Federico Rampini nel saggio La speranza africana. La terra del futuro: concupita, incompresa, sorprendente (Mondadori) tenta un esercizio un po’ più complesso ma anche più interessante. Smonta un sacco di stereotipi grandi e piccoli. A partire dalla cartografia. Tanto per dire, l’Africa, come dimensioni, è seconda solo all’Asia, anche se nei nostri atlanti viene «rimpicciolita». Il continente nero ha una superficie che supera gli Usa, la Cina e l’India messi assieme. Ed è un crogiolo incredibile: è l’area più frammentata del pianeta per numero di gruppi etnici e linguistici, più di duemila. Dopo di che sta inanellando una serie di record che vanno compresi, altrimenti ogni ragionamento sul futuro della razza umana ne esce distorto. Sul piano demografico il continente ha tre record, la popolazione che cresce di più, la popolazione più giovane e la popolazione che più rapidamente si sta spostando verso le città, abbandonando le campagne. Dal punto di vista economico la performance è meno brillante eppure, anche in questo caso, molto sta cambiando. I consumatori africani sono quelli il cui potere d’acquisto cresce più velocemente, anche perché partivano da un livello molto basso. Tutto questo spiega perché il XXI secolo vedrà l’Africa ricoprire un ruolo determinante. E non solo in negativo, non solo come un «buco nero» di sciagure o di colpe su cui l’Occidente deve fare qualcosa. Nel 2014 l’allora presidente sudafricano Jacob Zuma, come racconta Rampini, lanciò quello che in seguito è diventato un leitmotiv tra intellettuali e politici africani: «Oggi siamo in grado di raccontare noi la nostra storia, anziché lasciare che siano gli altri a raccontarla per noi».

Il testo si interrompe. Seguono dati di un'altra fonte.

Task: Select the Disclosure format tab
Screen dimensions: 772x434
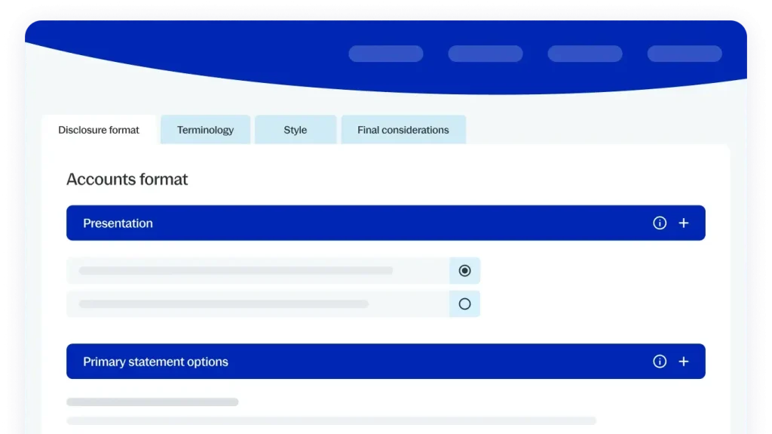Action: pyautogui.click(x=99, y=130)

Questo è uno dei punti di forza del saggio, che raccoglie voci e spunti dalle nuove voci del Continente, nella sua varietà. Quello che emerge con chiarezza è che sta prendendo corpo una sorta di classe media africana che si piange poco addosso e non vuole la nostra compassione. Questa classe media, nella sua peculiarità e originalità, brilla per un giovanile ottimismo cosmopolita, che non è un ottimismo buonista ma un rimboccarsi le maniche, una aspirazione a far da soli per uscire dai guai, a partire anche da un certo individualismo. Questo con tutte le complessità del caso. La Cina ha approfittato del fatto di non avere un passato coloniale (non a quelle latitudini) per vendersi come un aggressivo partner commerciale. Solo ora alcuni Paesi iniziano a capire che avere a che fare con Pechino può essere peggio che avere a che fare con Washington o con le capitali europee. Di certo però, se l’Europa non rifletterà su questi temi perderà un treno importante. Per se stessa e per l’Africa.